*** Block opens ***

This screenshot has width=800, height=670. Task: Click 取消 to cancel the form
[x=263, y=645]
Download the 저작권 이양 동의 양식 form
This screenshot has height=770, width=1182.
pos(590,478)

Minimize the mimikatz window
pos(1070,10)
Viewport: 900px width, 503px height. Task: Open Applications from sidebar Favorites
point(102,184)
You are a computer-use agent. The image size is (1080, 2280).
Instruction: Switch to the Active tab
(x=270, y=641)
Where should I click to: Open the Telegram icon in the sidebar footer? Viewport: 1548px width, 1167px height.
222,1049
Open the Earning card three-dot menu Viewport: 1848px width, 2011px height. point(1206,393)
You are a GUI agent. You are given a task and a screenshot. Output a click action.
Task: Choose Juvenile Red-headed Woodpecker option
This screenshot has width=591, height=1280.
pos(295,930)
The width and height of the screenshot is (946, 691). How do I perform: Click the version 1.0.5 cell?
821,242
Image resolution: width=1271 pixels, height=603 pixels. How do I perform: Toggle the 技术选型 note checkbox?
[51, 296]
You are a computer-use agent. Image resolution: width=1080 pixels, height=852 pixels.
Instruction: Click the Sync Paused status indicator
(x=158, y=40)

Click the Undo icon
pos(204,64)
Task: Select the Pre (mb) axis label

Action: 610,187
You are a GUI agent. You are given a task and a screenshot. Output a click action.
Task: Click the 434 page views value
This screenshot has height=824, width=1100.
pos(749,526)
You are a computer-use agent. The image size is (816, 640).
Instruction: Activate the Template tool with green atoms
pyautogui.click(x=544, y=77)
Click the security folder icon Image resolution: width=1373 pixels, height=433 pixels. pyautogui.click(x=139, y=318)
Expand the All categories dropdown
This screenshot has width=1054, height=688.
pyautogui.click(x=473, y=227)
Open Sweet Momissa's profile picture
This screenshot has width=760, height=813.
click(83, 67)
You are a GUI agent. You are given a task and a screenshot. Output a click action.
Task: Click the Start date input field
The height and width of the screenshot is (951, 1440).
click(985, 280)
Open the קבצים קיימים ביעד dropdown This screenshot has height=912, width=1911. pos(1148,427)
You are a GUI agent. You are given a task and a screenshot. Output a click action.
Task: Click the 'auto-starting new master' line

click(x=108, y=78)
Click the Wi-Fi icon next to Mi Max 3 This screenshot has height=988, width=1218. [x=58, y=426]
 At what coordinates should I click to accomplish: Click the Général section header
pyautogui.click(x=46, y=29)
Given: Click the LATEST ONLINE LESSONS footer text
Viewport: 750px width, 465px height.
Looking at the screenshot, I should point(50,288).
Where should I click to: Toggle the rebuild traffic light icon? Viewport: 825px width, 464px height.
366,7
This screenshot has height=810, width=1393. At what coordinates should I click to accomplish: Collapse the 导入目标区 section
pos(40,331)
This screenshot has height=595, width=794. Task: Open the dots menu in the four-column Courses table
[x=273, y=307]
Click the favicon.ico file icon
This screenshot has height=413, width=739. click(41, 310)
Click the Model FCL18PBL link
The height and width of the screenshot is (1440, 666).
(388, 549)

*** Block closes ***

#### Your instructions:
Quote all the records. Keep every word exact.

#### Output of the exercise:
This screenshot has width=800, height=670. Task: Click 取消 to cancel the form
[x=263, y=645]
Download the 저작권 이양 동의 양식 form
This screenshot has height=770, width=1182.
pos(590,478)

Minimize the mimikatz window
pos(1070,10)
Viewport: 900px width, 503px height. Task: Open Applications from sidebar Favorites
point(102,184)
You are a computer-use agent. The image size is (1080, 2280).
Instruction: Switch to the Active tab
(x=270, y=641)
Where should I click to: Open the Telegram icon in the sidebar footer? Viewport: 1548px width, 1167px height.
222,1049
Open the Earning card three-dot menu Viewport: 1848px width, 2011px height. point(1206,393)
You are a GUI agent. You are given a task and a screenshot. Output a click action.
Task: Choose Juvenile Red-headed Woodpecker option
This screenshot has width=591, height=1280.
pos(295,930)
The width and height of the screenshot is (946, 691). How do I perform: Click the version 1.0.5 cell?
821,242
Image resolution: width=1271 pixels, height=603 pixels. How do I perform: Toggle the 技术选型 note checkbox?
[51, 296]
You are a computer-use agent. Image resolution: width=1080 pixels, height=852 pixels.
Instruction: Click the Sync Paused status indicator
(x=158, y=40)

Click the Undo icon
pos(204,64)
Task: Select the Pre (mb) axis label

Action: 610,187
You are a GUI agent. You are given a task and a screenshot. Output a click action.
Task: Click the 434 page views value
This screenshot has height=824, width=1100.
pos(749,526)
You are a computer-use agent. The image size is (816, 640).
Instruction: Activate the Template tool with green atoms
pyautogui.click(x=544, y=77)
Click the security folder icon Image resolution: width=1373 pixels, height=433 pixels. pyautogui.click(x=139, y=318)
Expand the All categories dropdown
This screenshot has width=1054, height=688.
pyautogui.click(x=473, y=227)
Open Sweet Momissa's profile picture
This screenshot has width=760, height=813.
click(83, 67)
You are a GUI agent. You are given a task and a screenshot. Output a click action.
Task: Click the Start date input field
The height and width of the screenshot is (951, 1440).
click(985, 280)
Open the קבצים קיימים ביעד dropdown This screenshot has height=912, width=1911. pos(1148,427)
You are a GUI agent. You are given a task and a screenshot. Output a click action.
Task: Click the 'auto-starting new master' line

click(x=108, y=78)
Click the Wi-Fi icon next to Mi Max 3 This screenshot has height=988, width=1218. [x=58, y=426]
 At what coordinates should I click to accomplish: Click the Général section header
pyautogui.click(x=46, y=29)
Given: Click the LATEST ONLINE LESSONS footer text
Viewport: 750px width, 465px height.
Looking at the screenshot, I should point(50,288).
Where should I click to: Toggle the rebuild traffic light icon? Viewport: 825px width, 464px height.
366,7
This screenshot has height=810, width=1393. At what coordinates should I click to accomplish: Collapse the 导入目标区 section
pos(40,331)
This screenshot has height=595, width=794. Task: Open the dots menu in the four-column Courses table
[x=273, y=307]
Click the favicon.ico file icon
This screenshot has height=413, width=739. click(41, 310)
Click the Model FCL18PBL link
The height and width of the screenshot is (1440, 666).
(388, 549)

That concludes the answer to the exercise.